Família de Linha 17 de Junho está amarrando mais de 350 arrobas de tabaco para comercialização
Família de Linha 17 de Junho está amarrando mais de 350 arrobas de tabaco para comercialização (Foto: Rosana Wessling/Folha do Mate)

Vários produtores de Venâncio Aires ainda estão com o tabaco no galpão, em consequência do atraso na compra. Esse é o caso da família Barden, de Linha 17 de Junho. Das 600 arrobas colhidas, apenas 230 foram comercializadas. “A gente costuma sempre vender ele mais tarde do que o ‘normal’. Mas esse ano, com a pandemia, está atrasando um pouco. O pior é a angústia, vai que a empresa acaba fechando de novo. Daí estamos perdidos”, comenta Marcia Bohn Barden.

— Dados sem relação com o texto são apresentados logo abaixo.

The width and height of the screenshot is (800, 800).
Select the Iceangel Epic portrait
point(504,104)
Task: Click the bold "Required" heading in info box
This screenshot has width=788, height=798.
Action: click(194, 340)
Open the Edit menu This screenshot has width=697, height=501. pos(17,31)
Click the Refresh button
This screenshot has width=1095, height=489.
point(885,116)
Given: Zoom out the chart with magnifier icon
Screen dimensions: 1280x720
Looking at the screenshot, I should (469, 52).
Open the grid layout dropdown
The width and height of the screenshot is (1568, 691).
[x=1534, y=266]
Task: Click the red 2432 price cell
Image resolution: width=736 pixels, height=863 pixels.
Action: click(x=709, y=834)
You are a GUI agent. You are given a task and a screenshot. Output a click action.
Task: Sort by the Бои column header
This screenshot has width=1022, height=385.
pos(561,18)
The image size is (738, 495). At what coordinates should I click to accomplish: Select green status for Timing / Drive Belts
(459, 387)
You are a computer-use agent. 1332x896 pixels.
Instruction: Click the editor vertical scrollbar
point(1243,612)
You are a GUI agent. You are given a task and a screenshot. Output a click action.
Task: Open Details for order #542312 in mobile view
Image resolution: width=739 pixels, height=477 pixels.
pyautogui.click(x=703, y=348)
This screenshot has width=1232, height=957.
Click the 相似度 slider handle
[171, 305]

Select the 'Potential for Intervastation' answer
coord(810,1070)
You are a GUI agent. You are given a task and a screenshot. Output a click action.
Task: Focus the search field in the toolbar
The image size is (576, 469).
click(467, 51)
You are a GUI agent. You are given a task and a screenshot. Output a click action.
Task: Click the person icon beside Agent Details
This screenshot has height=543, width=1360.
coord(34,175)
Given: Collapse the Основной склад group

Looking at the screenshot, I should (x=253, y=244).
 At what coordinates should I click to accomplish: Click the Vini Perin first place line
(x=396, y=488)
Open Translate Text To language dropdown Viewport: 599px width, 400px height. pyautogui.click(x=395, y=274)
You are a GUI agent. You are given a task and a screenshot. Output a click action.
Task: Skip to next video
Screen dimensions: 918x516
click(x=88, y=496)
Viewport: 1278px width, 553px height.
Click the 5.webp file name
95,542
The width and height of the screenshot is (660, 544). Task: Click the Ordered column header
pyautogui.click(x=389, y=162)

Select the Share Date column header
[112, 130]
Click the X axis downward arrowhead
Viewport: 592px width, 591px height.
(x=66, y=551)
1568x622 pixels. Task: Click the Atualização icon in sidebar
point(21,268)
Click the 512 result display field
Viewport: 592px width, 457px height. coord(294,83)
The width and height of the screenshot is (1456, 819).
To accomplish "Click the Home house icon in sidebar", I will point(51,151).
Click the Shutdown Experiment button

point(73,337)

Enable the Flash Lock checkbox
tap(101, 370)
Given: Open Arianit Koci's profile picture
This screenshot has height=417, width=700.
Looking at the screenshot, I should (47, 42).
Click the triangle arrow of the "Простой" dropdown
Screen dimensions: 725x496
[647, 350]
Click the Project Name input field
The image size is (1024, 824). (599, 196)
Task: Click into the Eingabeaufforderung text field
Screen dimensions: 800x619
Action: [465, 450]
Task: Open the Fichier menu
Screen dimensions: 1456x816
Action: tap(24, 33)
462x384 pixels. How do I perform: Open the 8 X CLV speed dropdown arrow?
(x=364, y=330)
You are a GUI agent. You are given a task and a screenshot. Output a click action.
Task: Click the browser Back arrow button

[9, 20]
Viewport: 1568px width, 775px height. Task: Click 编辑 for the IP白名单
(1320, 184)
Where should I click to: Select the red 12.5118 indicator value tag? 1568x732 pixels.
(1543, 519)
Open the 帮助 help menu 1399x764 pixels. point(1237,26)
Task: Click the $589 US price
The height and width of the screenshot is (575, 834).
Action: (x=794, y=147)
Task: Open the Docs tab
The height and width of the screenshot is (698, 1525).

O genro de Marcia, Adriano Oto Becker, conta que na última semana eles comercializaram cem arrobas para três indústrias da região, porém, a média ainda não está do agrado da família. “Sempre falavam que quando o dólar fosse estar lá em cima, o tabaco também ia ser comprado melhor. Mas isso não está acontecendo. A pandemia afetou em cheio os produtores, recebendo menos é um prejuízo a mais.”

Becker acrescenta que, na época em que o tabaco estava na lavoura, a estiagem prejudicou o desenvolvimento da folha e da planta no geral. “O fumo foi muito prejudicado na lavoura nesta safra.”

A família de Linha 17 de Junho planta atualmente 58 mil pés de tabaco, com quatro hectares destinados para a plantação. A safra 2020/2021 já está semeada e sendo cuidada. Enquanto isso, os trabalhos da propriedade são divididos com o sortimento do tabaco. “Eu tenho vontade de esperar para vender esse fumo. Mas o restante da família está apreensiva pois, a qualquer momento, a situação no país pode piorar, e a gente precisa contar com a hipótese de que a firma possa fechar devido o coronavírus. Então estamos amarrando o fumo para vender o quanto antes”, frisa Marcia.